With defense spending on auditing approaching a billion dollars a year, it was clear it would take a decade or more to catch up to the audit standards of private companies. But no single company or even entire industry was spending this much money on auditing. And remarkably, the Defense Department seemed intent on doing the same thing year after year, just with more people and with a few more tools and processes to get incrementally better. It dawned on me that if we tried to look over the horizon, the department could audit faster, cheaper, and more effectively by inventing the future tools and techniques rather than repeating the past.

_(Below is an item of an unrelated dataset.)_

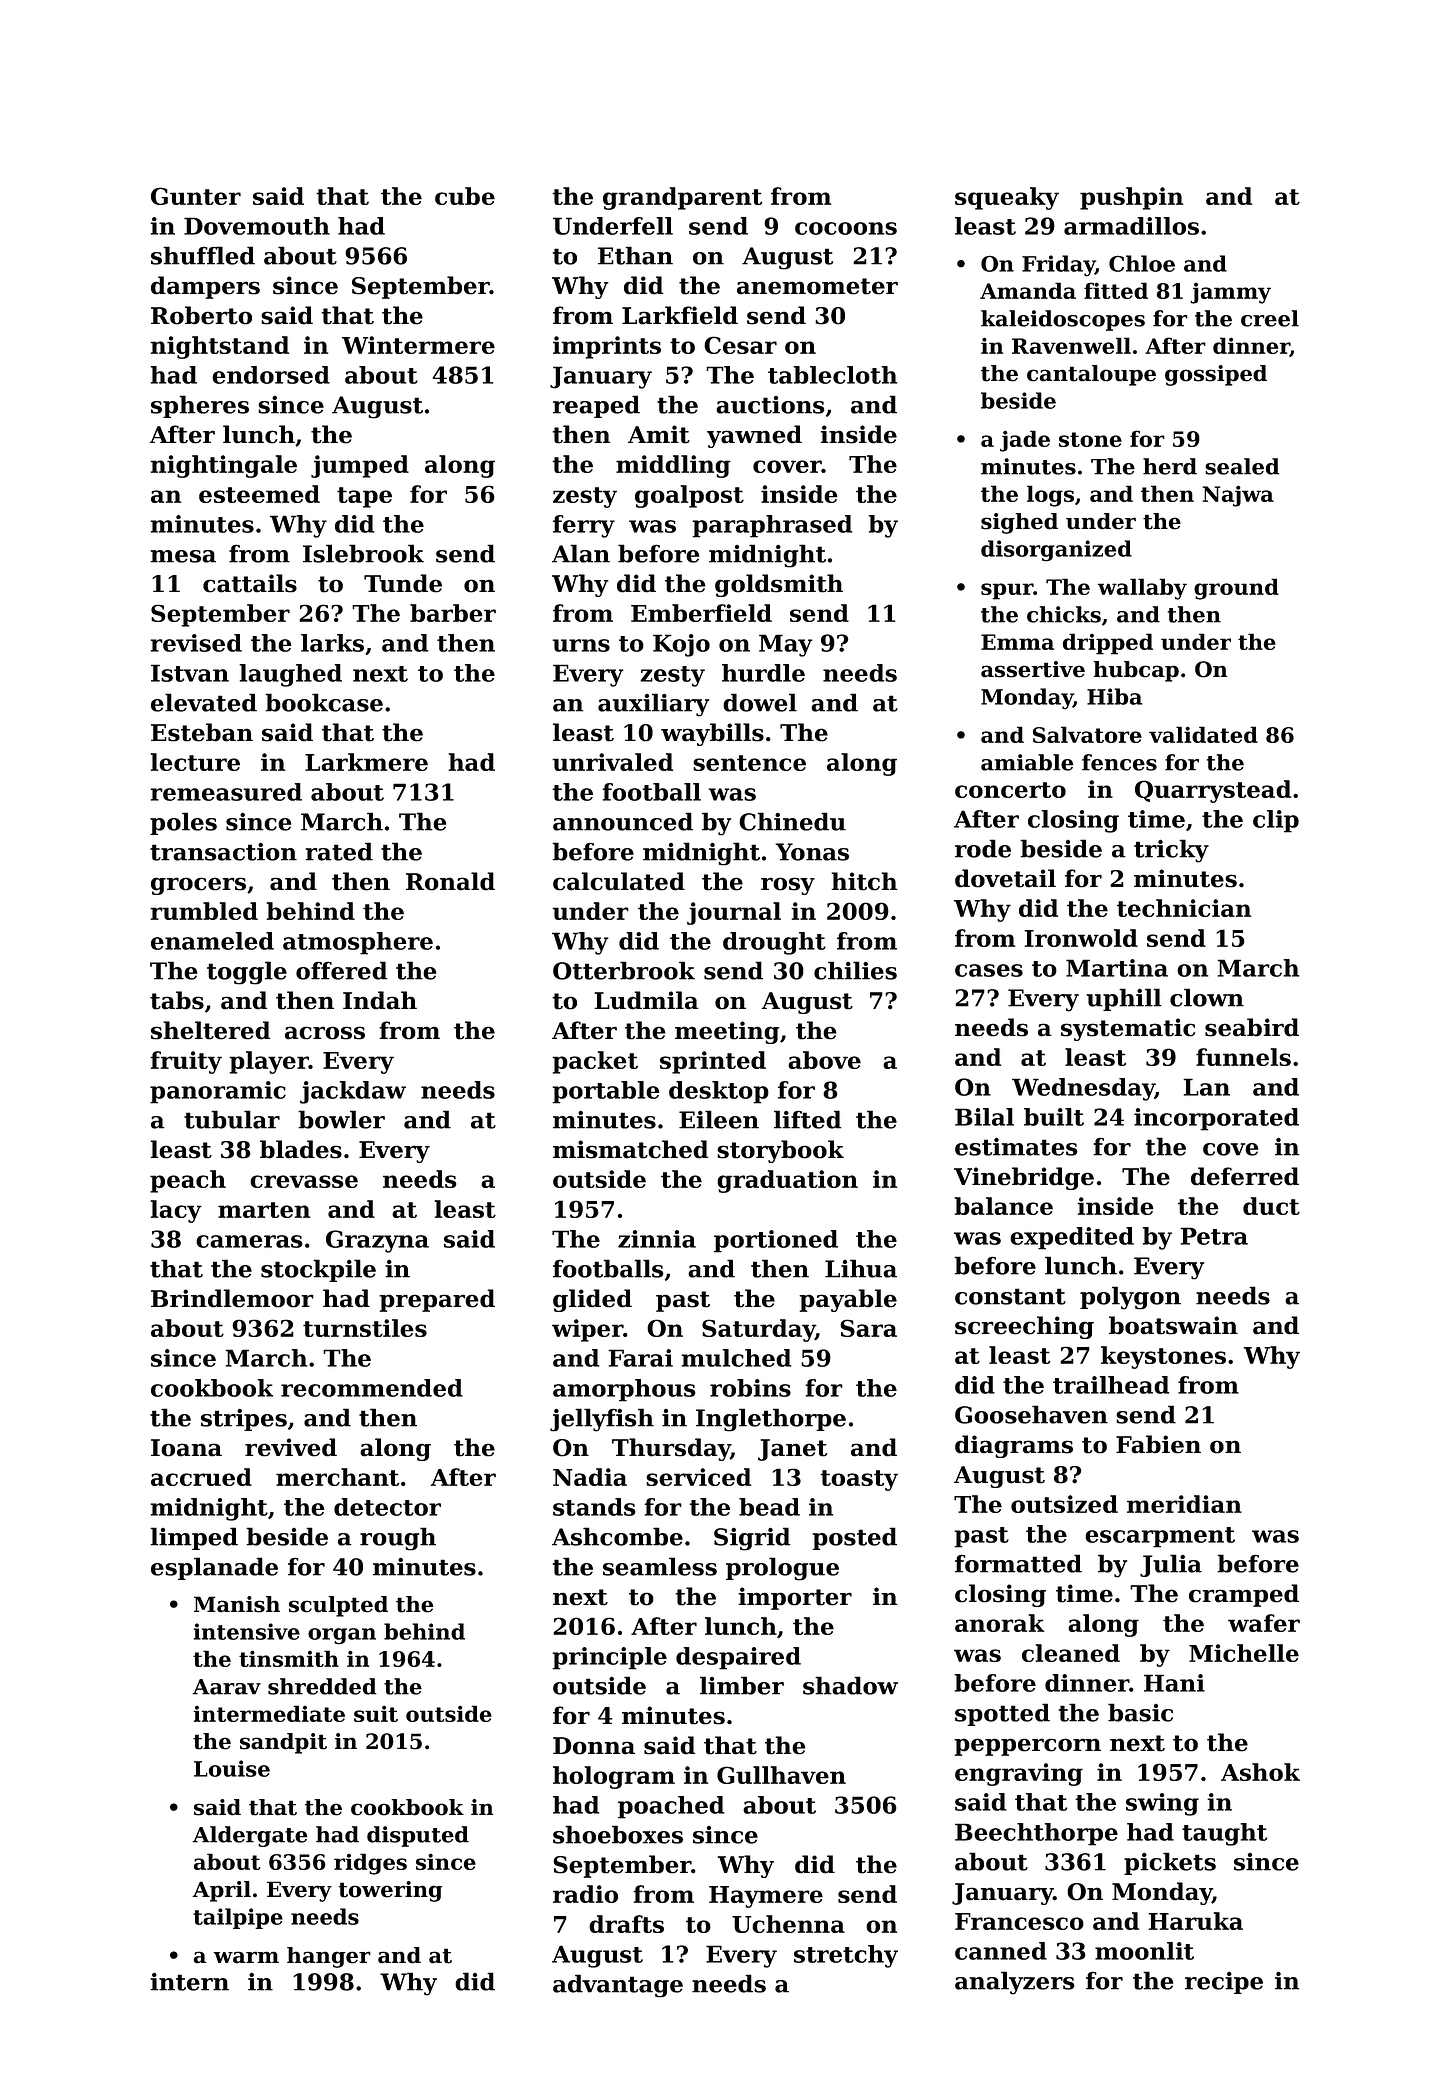 The image size is (1450, 2100). I want to click on meeting, so click(727, 1032).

Nothing in our charter asked the advisory board to invent the future. But I found myself asking, “What if we could?” What if we could provide the defense department with new technology, new approaches to auditing, analytics practices, audit research, and standards, all while creating audit and data management research and a new generation of finance applications and vendors?

The Pentagon Once Led Business Innovation
I reminded my fellow advisory board members that in 1959, at the dawn of the computer age, the Defense Department was the largest user of computers for business applications.

By investing 10 percent of the existing auditing budget over the next few years, these activities would create a defense audit center of excellence that would fund academic centers for advanced audit research, standup “future of audit” programs that would create new 5-10 startups each year, be the focal point for government an industry finance and audit standards, and create public-private partnerships rather than mandates.

Spinning up these activities up would dramatically reduce the department’s audit costs, standardize its financial management environment, and provide confidence in their budget, auditability, and transparency. And as a bonus, it would create a new generation of finance, audit and data management startups, funded by private capital.

The Road Not Taken
I was in awe of my fellow advisory board members. They had spent decades in senior roles in finance and accounting in both the public and private sectors. Yet, when I pitched this idea, they politely listened to what I had to say and then moved on to their agenda – providing the DoD with Incremental improvements.

At the time I was disappointed, but not surprised. An advisory board is only as good as what it’s being chartered and staffed to do. If they are being asked to provide a 10 percent incremental advice, they’ll do so. But if they’re asked for revolutionary i.e. 10x advice, they can change the world. But that requires a different charter, leadership, people, innovation, and imagination.